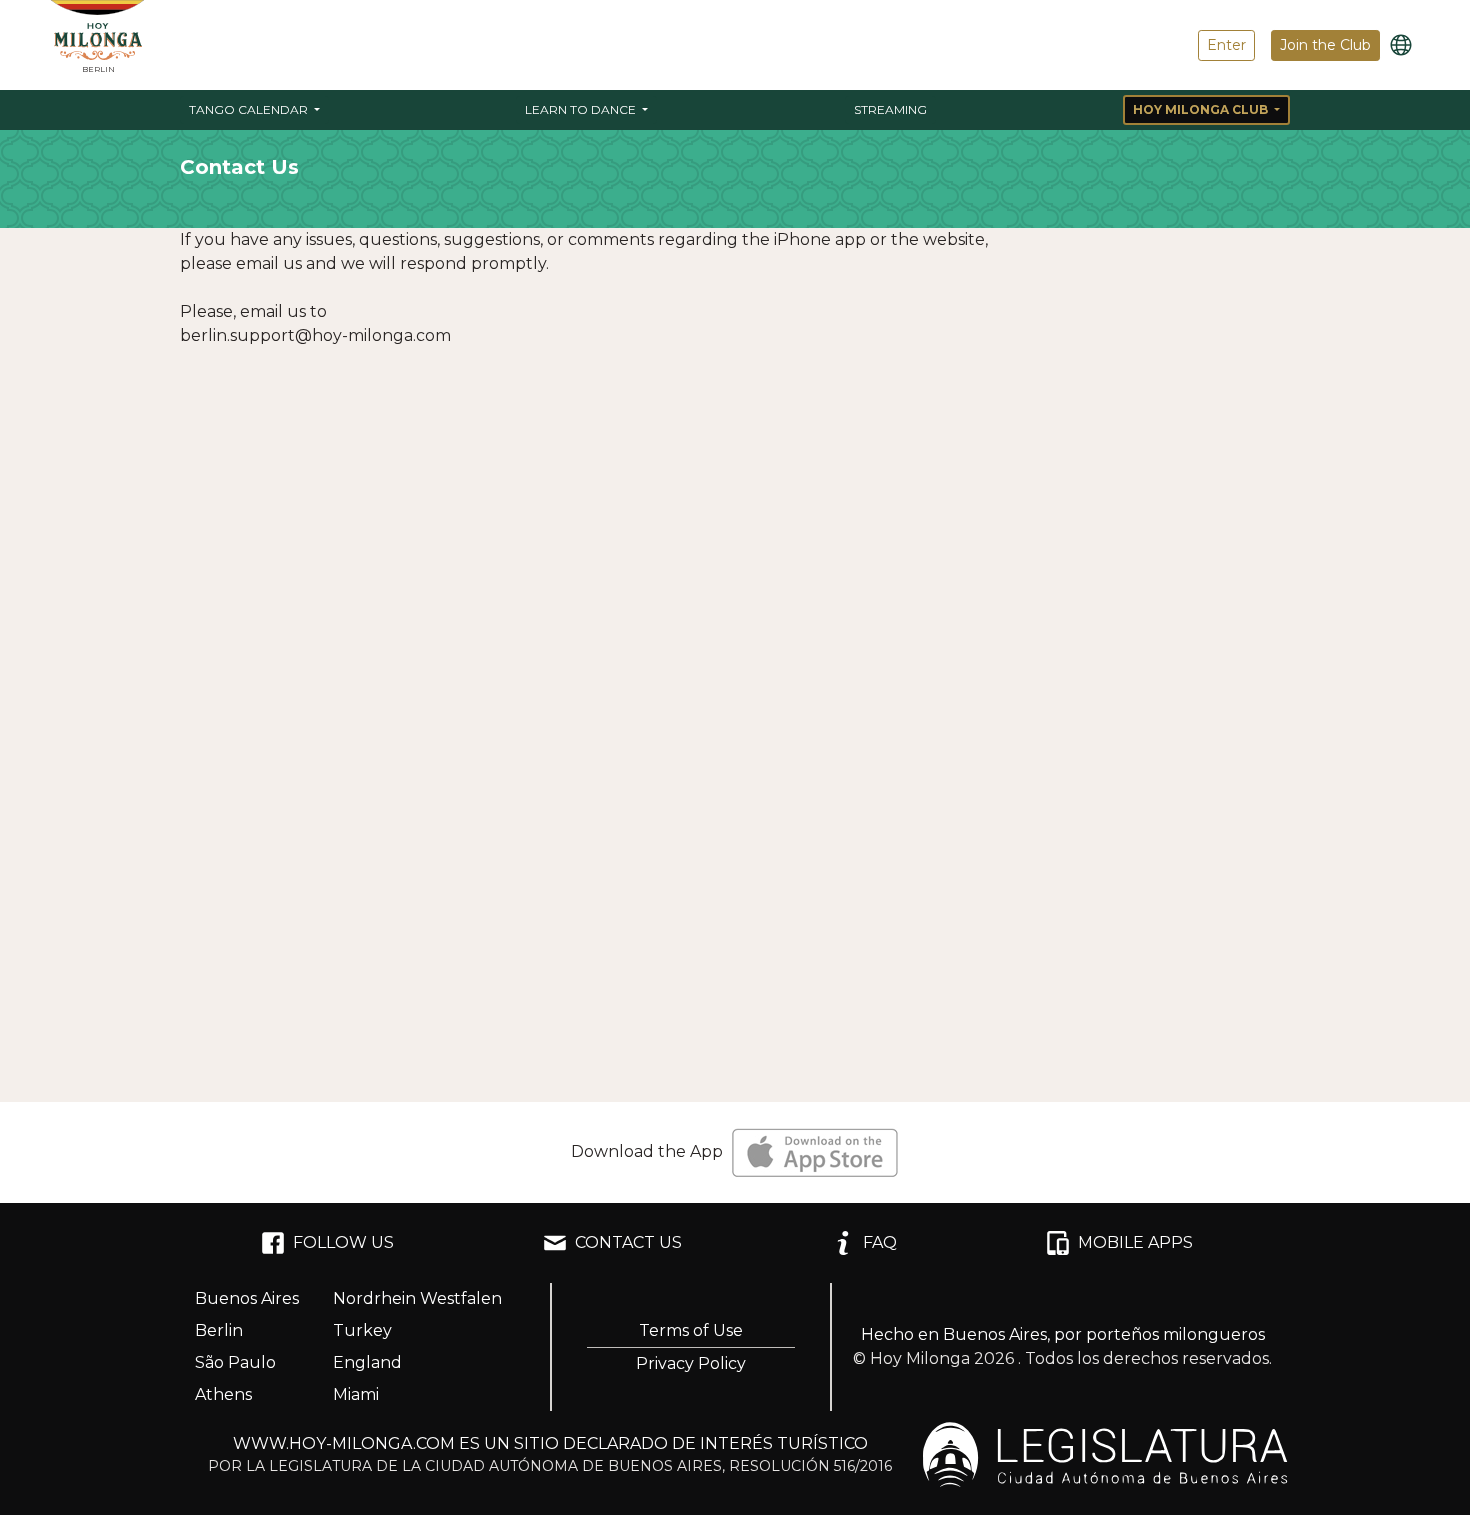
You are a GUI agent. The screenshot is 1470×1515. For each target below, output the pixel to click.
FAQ (880, 1242)
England (367, 1362)
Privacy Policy (691, 1363)
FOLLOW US (343, 1242)
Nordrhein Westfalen (417, 1298)
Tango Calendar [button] (250, 109)
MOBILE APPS (1135, 1242)
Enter (1226, 45)
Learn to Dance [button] (582, 109)
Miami (356, 1394)
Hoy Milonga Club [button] (1202, 109)
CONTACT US (628, 1242)
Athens (223, 1394)
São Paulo (235, 1362)
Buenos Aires (247, 1298)
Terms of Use (691, 1330)
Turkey (362, 1330)
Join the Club (1325, 45)
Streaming (890, 109)
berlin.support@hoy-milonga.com (315, 335)
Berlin (219, 1330)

§ §

> _Your goal_:
Count the lines in the records above that contain "button". Reply with the number only.

> _Answer for this exercise_:
3